Blocos selecionados para Acordos de Participação
(firmados em 1998)
| Blocos |
Bacias |
COMPANHIAS
OPERADORAS/PARCEIRAS (1)
|
| BES-3 |
Espírito Santo |
PETROBRAS (35%), YPF (30,966%), SANTA FÉ (19,084%),
NORBAY (9,75%),
PETROSERV (3,25%), SOTEP (1,95%) |
| BCAM-2 |
Camamu |
PETROBRAS (40%), COASTAL (40%), UNOCAL (10%), IPIRANGA
(10%) |
| BAS-97 |
Camamu |
PETROBRAS (40%), COASTAL (40%), UNOCAL (10%), IPIRANGA
(10%) |
| BTUC-1 |
Tucano |
PETROBRAS (35%), PEREZ COMPANC (35%), KERR-McGEE (30%) |
| SES-107 |
Sergipe |
PETROBRAS (25%), Union Pacific Resources (67,5%), TDC
(7,5%) |
| BPOT-2 |
Potiguar |
PETROBRAS (40%), SANTA FÉ (38,56%), YPF (19,64%),
SOTEP (1,80%) |
| CARAÚNA |
Potiguar |
PETROBRAS (20%), SANTA FÉ (51,41%), YPF (26,19%),
SOTEP (2,40%) |
Nota: (1) A companhia operadora do consórcio é apresentada
em negrito.
Na área de geração termoelétrica, está
em negociação a implantação de usinas
com capacidade total superior a 3.000 MW, com entrada em operação
prevista entre os anos 2000 e 2002, destacando-se os projetos de co-geração,
utilizando-se como combustíveis gás natural e/ou resíduo
asfáltico.
No âmbito do programa de implantação de centrais
termoelétricas, foram escolhidos os parceiros para as centrais
que serão instaladas nas refinarias Landulpho Alves, na Bahia,
e Presidente Bernardes e Paulínia, ambas em São Paulo,
estando, atualmente, em fase de contratação do financiamento.
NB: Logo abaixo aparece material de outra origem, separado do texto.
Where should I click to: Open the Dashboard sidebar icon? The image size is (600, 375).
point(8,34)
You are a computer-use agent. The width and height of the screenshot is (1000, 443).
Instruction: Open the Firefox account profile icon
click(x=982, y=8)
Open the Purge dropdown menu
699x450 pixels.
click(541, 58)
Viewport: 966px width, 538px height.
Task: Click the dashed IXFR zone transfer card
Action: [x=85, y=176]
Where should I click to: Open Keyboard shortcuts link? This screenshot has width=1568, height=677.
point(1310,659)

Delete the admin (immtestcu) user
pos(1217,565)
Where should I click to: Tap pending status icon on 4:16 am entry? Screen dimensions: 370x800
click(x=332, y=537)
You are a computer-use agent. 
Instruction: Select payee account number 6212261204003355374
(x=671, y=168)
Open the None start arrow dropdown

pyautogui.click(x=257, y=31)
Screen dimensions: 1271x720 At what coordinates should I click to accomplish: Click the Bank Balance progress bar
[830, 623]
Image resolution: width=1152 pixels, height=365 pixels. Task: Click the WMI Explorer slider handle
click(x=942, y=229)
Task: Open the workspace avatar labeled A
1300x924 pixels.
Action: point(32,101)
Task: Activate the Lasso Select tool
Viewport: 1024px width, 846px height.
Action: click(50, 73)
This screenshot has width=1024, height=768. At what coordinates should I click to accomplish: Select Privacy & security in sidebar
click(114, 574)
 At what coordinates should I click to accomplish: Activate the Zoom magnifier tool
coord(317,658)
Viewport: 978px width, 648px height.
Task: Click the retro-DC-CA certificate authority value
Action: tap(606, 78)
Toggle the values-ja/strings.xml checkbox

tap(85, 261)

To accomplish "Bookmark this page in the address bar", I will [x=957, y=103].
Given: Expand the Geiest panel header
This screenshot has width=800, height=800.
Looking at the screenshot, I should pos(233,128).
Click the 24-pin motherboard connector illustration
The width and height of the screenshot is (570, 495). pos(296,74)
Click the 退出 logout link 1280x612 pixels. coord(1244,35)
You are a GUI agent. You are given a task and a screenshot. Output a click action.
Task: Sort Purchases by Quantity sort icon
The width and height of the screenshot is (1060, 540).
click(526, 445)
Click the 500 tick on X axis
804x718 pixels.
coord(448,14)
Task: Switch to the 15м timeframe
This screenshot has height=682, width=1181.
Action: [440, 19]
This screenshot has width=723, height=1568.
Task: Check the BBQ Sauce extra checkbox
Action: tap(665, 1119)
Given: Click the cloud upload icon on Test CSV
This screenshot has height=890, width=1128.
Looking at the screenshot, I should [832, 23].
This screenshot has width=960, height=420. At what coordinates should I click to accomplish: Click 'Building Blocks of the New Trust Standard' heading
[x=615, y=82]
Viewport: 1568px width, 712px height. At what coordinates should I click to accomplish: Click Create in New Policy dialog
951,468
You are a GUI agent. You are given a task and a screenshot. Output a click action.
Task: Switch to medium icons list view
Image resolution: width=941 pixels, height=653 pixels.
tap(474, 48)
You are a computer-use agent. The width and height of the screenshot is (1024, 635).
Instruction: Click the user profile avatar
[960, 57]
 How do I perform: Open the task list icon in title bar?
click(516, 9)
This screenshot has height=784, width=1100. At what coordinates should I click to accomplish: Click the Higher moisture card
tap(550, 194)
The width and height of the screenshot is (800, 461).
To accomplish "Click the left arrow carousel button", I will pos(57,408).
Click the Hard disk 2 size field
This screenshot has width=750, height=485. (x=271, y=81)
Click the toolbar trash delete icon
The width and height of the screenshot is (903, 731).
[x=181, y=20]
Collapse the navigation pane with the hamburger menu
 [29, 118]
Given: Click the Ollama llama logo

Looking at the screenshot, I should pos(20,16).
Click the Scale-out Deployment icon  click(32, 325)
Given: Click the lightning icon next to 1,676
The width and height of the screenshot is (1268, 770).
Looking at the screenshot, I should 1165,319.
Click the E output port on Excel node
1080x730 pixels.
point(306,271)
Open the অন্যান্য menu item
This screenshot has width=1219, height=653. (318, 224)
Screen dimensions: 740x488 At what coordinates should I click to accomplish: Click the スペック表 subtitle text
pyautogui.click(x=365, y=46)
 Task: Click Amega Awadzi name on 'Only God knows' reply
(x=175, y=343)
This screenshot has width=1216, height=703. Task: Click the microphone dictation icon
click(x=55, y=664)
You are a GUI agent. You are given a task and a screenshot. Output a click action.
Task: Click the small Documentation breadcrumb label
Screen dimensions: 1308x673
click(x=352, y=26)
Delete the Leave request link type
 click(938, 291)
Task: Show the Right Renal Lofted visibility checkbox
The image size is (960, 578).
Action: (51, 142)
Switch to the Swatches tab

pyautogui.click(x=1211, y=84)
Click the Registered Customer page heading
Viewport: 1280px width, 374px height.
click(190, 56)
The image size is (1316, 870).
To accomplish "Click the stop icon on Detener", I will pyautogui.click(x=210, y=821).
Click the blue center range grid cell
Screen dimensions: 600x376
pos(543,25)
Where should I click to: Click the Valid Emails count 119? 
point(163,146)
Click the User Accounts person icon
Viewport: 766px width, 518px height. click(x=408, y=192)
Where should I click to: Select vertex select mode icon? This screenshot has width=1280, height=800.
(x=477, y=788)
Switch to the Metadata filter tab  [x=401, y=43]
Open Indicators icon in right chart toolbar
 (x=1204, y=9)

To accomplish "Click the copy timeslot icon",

A capacidade instalada nas três centrais termoelétricas
é de 2.030 MW. Também foram definidas as implantações
de mais quatro centrais nas refinarias Duque de Caxias, no Rio de
Janeiro, Presidente Getúlio Vargas, no Paraná, Henrique
Lage, em São Paulo, e na Fábrica de Fertilizantes Nitrogenados,
na Bahia, com capacidade total de 1.450 MW.
Na área de gás natural, a Petrobras definiu sua participação
na termoelétrica do Pecém, no Ceará, e assinou
acordo com a Shell em contrato de 1998, visando à importação
de gás natural liquefeito e à implantação
de termoelétrica em Pernambuco, cujos estudos conjuntos estão
em andamento. No Espírito Santo, prosseguiram as negociações
com a Escelsa (produção de gás natural e implantação
de termoelétrica) e a Companhia Vale do Rio Doce (implantação
de termoelétricas).
Na área de refino, foram identificados os projetos a serem
desenvolvidos em parceria, bem como a forma de realização
dos negócios. Entre eles destacam-se o Conjunto de Hidrorrefino
para Lubrificantes e Combustíveis na Refinaria Duque de Caxias,
no Rio de Janeiro, e as unidades de propeno da Refinaria Gabriel Passos,
em Minas Gerais, e da Refinaria Henrique Lage, em São Paulo.
Na área de transporte, a Companhia foi contactada por diversas
empresas interessadas em participar de projetos de dutos e de terminais.
Em julho de 1998, a Petrobras e a Distribuidora de Produtos de Petróleo
Ipiranga S.A. firmaram Memorando de Entendimentos com o objetivo de
analisar a formação de uma joint venture em logística
de distribuição de derivados.
Cabe ainda destacar os projetos do Pólo Gás Químico
do Rio de Janeiro - em parceria com os Grupos Suzano, Unipar e Petroquímica
da Bahia -, do Complexo Petroquímico do Planalto Paulista -
com as empresas OPP Petroquímica S.A. e Elekeiroz S.A. - e
do Projeto Mega - com a YPF e a Dow Chemical -, para o processamento
de gás natural na Argentina e abastecimento do mercado nacional.